Возможно, что, хотя PA и DAG являются взаимопревращаемыми, отдельные пулы сигнальных и несигнальных липидов могут сохраняться. Исследования показали, что передача сигналов DAG опосредуется полиненасыщенным DAG, тогда как PA, происходящий из PLD, является мононенасыщенным или насыщенным. Таким образом, функциональный насыщенный / мононенасыщенный PA может быть разложен путем его гидролиза с образованием нефункционального насыщенного / мононенасыщенного DAG, тогда как функциональный полиненасыщенный DAG может быть разложен путем преобразования его в нефункциональный полиненасыщенный PA.
Эта модель предполагает, что PA и эффекторы DAG должны уметь различать липиды с одинаковыми головными группами, но с разными ацильными цепями. Хотя некоторые липид-связывающие белки способны внедряться в мембраны и гипотетически распознавать тип ацильной цепи или результирующие свойства мембраны, многие липид-связывающие белки являются цитозольными и локализуются на мембране, связывая только головные группы липидов. Возможно, различные ацильные цепи могут влиять на угол наклона головной группы в мембране. Если это так, это предполагает, что PA-связывающий домен должен быть не только способен специфически связывать PA, но также должен быть способен идентифицировать те головные группы, которые находятся под правильным углом.
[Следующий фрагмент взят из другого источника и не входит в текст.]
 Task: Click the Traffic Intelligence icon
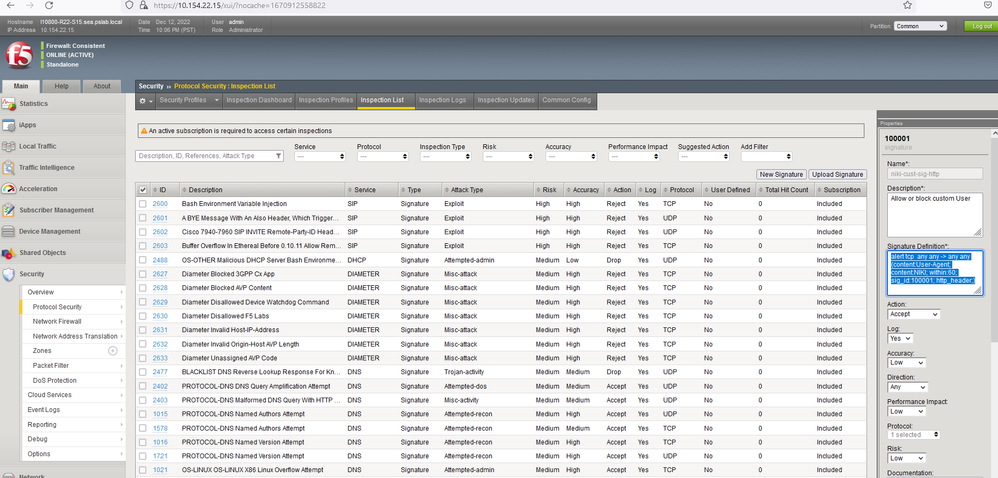(x=10, y=167)
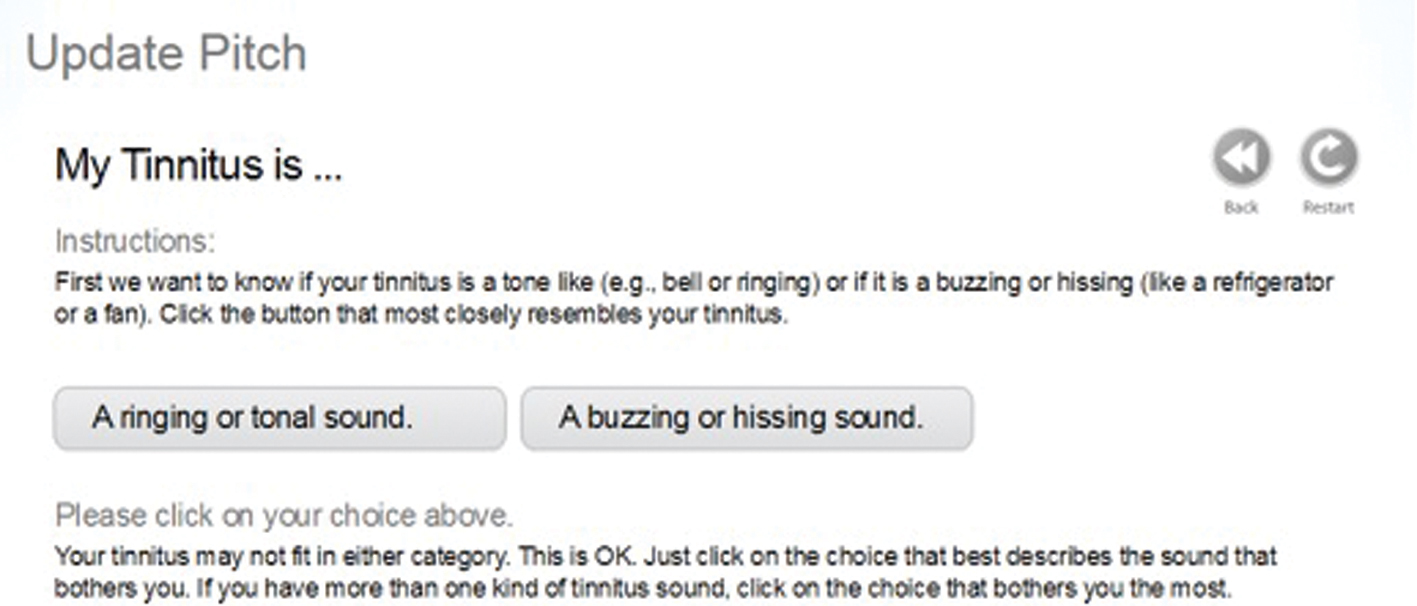Choose "A ringing or tonal sound."
This screenshot has width=1417, height=606.
(279, 418)
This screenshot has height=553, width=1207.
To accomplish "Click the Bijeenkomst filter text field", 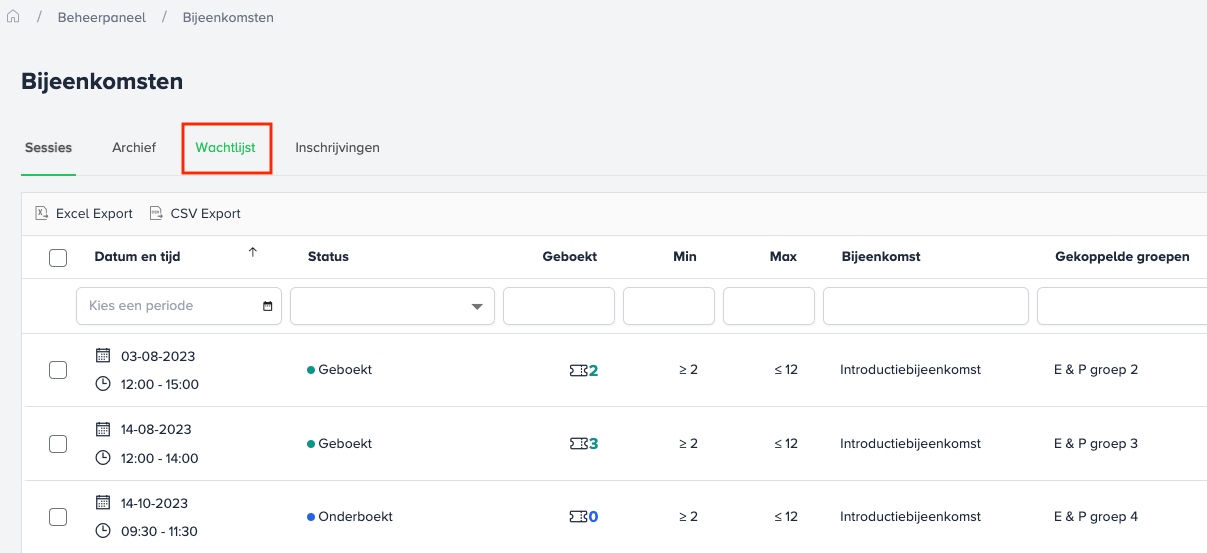I will pyautogui.click(x=925, y=306).
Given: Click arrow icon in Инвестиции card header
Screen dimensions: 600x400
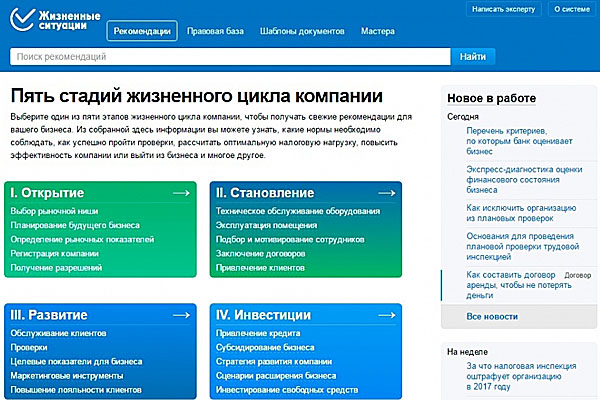Looking at the screenshot, I should point(384,314).
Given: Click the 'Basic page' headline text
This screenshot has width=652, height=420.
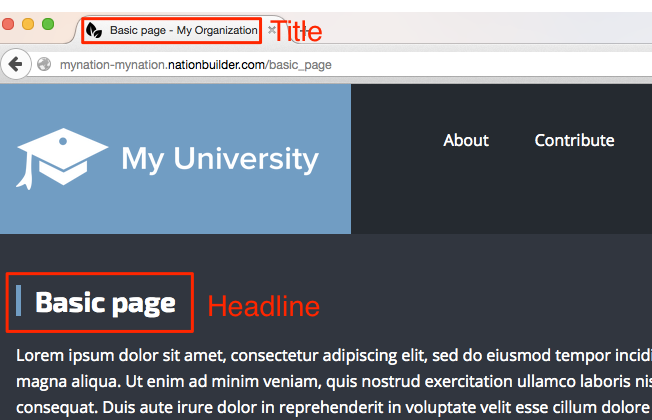Looking at the screenshot, I should pos(105,303).
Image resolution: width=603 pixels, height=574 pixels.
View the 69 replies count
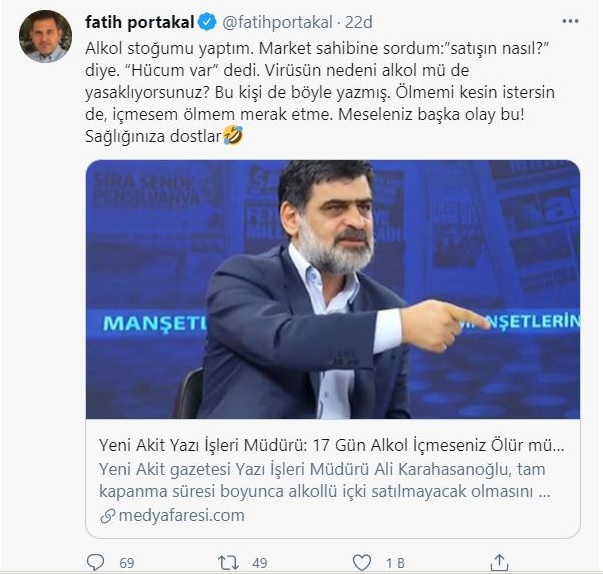127,563
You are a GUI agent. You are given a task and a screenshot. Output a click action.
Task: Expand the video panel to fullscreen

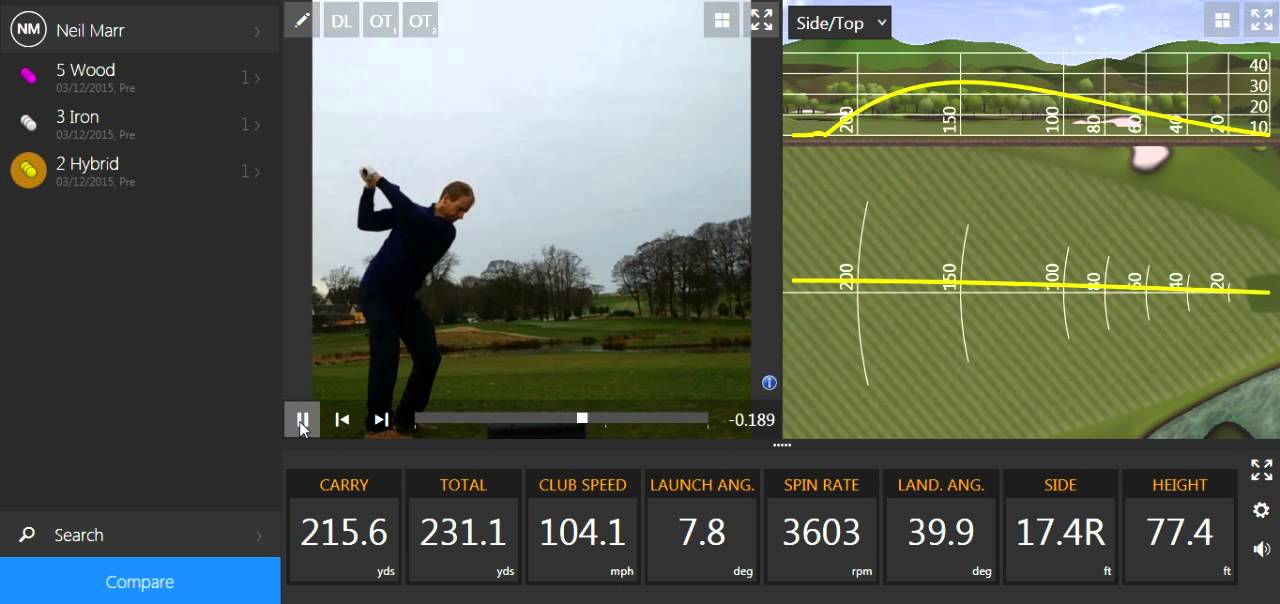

Каким бы ни был механизм, такая специфика возможна. Это наблюдается в DAGK семенников свиней, который специфичен для полиненасыщенного DAG, и в двух LPP гепатоцитов крысы, которые дефосфорилируют различные виды PA с различной активностью. Более того, было показано, что стимуляция активности SK1 с помощью PS in vitro сильно варьируется в зависимости от того, использовались ли диолеоил (C18: 1), дистеароил (C18: 0) или 1-стеароил, 2-олеоил разновидности PS. Таким образом, кажется, что, хотя PA и DAG взаимопревращаемы, разные виды липидов могут иметь различную биологическую активность; и это может позволить двум липидам поддерживать отдельные сигнальные пути.